What needs to be done:
Write out every line of the rows below as a numbered list, leaving out any blank lines.

Interface element rows:
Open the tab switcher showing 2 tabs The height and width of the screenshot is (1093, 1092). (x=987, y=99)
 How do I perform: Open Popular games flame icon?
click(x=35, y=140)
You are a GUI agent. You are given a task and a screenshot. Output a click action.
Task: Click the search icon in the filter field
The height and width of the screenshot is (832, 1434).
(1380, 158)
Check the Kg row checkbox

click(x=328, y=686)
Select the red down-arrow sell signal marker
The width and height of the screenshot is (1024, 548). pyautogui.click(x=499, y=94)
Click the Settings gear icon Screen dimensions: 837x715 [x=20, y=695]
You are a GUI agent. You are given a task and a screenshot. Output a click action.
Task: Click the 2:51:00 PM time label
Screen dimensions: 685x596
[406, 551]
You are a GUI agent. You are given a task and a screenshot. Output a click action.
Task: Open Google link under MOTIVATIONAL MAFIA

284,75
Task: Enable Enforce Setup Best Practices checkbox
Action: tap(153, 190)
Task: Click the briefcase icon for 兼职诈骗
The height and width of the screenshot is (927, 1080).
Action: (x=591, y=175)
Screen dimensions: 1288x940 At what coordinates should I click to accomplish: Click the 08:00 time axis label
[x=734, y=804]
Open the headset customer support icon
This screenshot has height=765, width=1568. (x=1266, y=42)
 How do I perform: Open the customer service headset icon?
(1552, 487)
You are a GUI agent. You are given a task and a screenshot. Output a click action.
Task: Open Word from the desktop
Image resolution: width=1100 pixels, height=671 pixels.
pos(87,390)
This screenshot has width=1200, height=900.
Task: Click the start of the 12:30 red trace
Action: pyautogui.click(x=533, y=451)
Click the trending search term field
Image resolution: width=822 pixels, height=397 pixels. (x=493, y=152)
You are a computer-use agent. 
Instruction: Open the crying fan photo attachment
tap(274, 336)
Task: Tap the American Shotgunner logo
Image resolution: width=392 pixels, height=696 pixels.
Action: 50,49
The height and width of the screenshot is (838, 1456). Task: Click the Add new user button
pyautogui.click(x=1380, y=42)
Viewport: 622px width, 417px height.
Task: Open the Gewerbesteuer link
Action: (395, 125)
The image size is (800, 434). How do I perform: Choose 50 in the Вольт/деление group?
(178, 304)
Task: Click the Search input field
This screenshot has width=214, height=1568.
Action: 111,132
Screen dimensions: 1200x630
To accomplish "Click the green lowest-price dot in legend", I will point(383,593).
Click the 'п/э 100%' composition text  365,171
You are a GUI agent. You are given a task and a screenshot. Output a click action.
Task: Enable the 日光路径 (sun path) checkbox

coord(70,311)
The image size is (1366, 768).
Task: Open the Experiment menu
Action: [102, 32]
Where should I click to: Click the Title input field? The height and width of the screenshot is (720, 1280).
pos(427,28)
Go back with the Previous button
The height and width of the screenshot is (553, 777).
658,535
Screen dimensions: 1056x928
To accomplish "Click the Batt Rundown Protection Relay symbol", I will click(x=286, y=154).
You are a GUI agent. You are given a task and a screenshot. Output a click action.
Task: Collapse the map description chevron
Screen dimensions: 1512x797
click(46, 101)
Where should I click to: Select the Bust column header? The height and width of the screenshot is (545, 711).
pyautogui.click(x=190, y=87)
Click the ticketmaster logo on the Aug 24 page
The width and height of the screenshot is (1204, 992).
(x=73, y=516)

Solution to the exercise:
1. Open the tab switcher showing 2 tabs The height and width of the screenshot is (1093, 1092). (x=987, y=99)
2.  How do I perform: Open Popular games flame icon?
3. click(x=35, y=140)
4. You are a GUI agent. You are given a task and a screenshot. Output a click action.
5. Task: Click the search icon in the filter field
6. The height and width of the screenshot is (832, 1434).
7. (1380, 158)
8. Check the Kg row checkbox
9. click(x=328, y=686)
10. Select the red down-arrow sell signal marker
11. The width and height of the screenshot is (1024, 548). pyautogui.click(x=499, y=94)
12. Click the Settings gear icon Screen dimensions: 837x715 [x=20, y=695]
13. You are a GUI agent. You are given a task and a screenshot. Output a click action.
14. Task: Click the 2:51:00 PM time label
15. Screen dimensions: 685x596
16. [406, 551]
17. You are a GUI agent. You are given a task and a screenshot. Output a click action.
18. Task: Open Google link under MOTIVATIONAL MAFIA
19. 284,75
20. Task: Enable Enforce Setup Best Practices checkbox
21. Action: tap(153, 190)
22. Task: Click the briefcase icon for 兼职诈骗
23. The height and width of the screenshot is (927, 1080).
24. Action: (x=591, y=175)
25. Screen dimensions: 1288x940 At what coordinates should I click to accomplish: Click the 08:00 time axis label
26. [x=734, y=804]
27. Open the headset customer support icon
28. This screenshot has height=765, width=1568. (x=1266, y=42)
29.  How do I perform: Open the customer service headset icon?
30. (1552, 487)
31. You are a GUI agent. You are given a task and a screenshot. Output a click action.
32. Task: Open Word from the desktop
33. Image resolution: width=1100 pixels, height=671 pixels.
34. pos(87,390)
35. This screenshot has width=1200, height=900.
36. Task: Click the start of the 12:30 red trace
37. Action: pyautogui.click(x=533, y=451)
38. Click the trending search term field
39. Image resolution: width=822 pixels, height=397 pixels. (x=493, y=152)
40. You are a computer-use agent. 
41. Instruction: Open the crying fan photo attachment
42. tap(274, 336)
43. Task: Tap the American Shotgunner logo
44. Image resolution: width=392 pixels, height=696 pixels.
45. Action: 50,49
46. The height and width of the screenshot is (838, 1456). Task: Click the Add new user button
47. pyautogui.click(x=1380, y=42)
48. Viewport: 622px width, 417px height.
49. Task: Open the Gewerbesteuer link
50. Action: (395, 125)
51. The image size is (800, 434). How do I perform: Choose 50 in the Вольт/деление group?
52. (178, 304)
53. Task: Click the Search input field
54. This screenshot has width=214, height=1568.
55. Action: 111,132
56. Screen dimensions: 1200x630
57. To accomplish "Click the green lowest-price dot in legend", I will point(383,593).
58. Click the 'п/э 100%' composition text  365,171
59. You are a GUI agent. You are given a task and a screenshot. Output a click action.
60. Task: Enable the 日光路径 (sun path) checkbox
61. coord(70,311)
62. The image size is (1366, 768).
63. Task: Open the Experiment menu
64. Action: [102, 32]
65. Where should I click to: Click the Title input field? The height and width of the screenshot is (720, 1280).
66. pos(427,28)
67. Go back with the Previous button
68. The height and width of the screenshot is (553, 777).
69. 658,535
70. Screen dimensions: 1056x928
71. To accomplish "Click the Batt Rundown Protection Relay symbol", I will click(x=286, y=154).
72. You are a GUI agent. You are given a task and a screenshot. Output a click action.
73. Task: Collapse the map description chevron
74. Screen dimensions: 1512x797
75. click(46, 101)
76. Where should I click to: Select the Bust column header? The height and width of the screenshot is (545, 711).
77. pyautogui.click(x=190, y=87)
78. Click the ticketmaster logo on the Aug 24 page
79. The width and height of the screenshot is (1204, 992).
80. (x=73, y=516)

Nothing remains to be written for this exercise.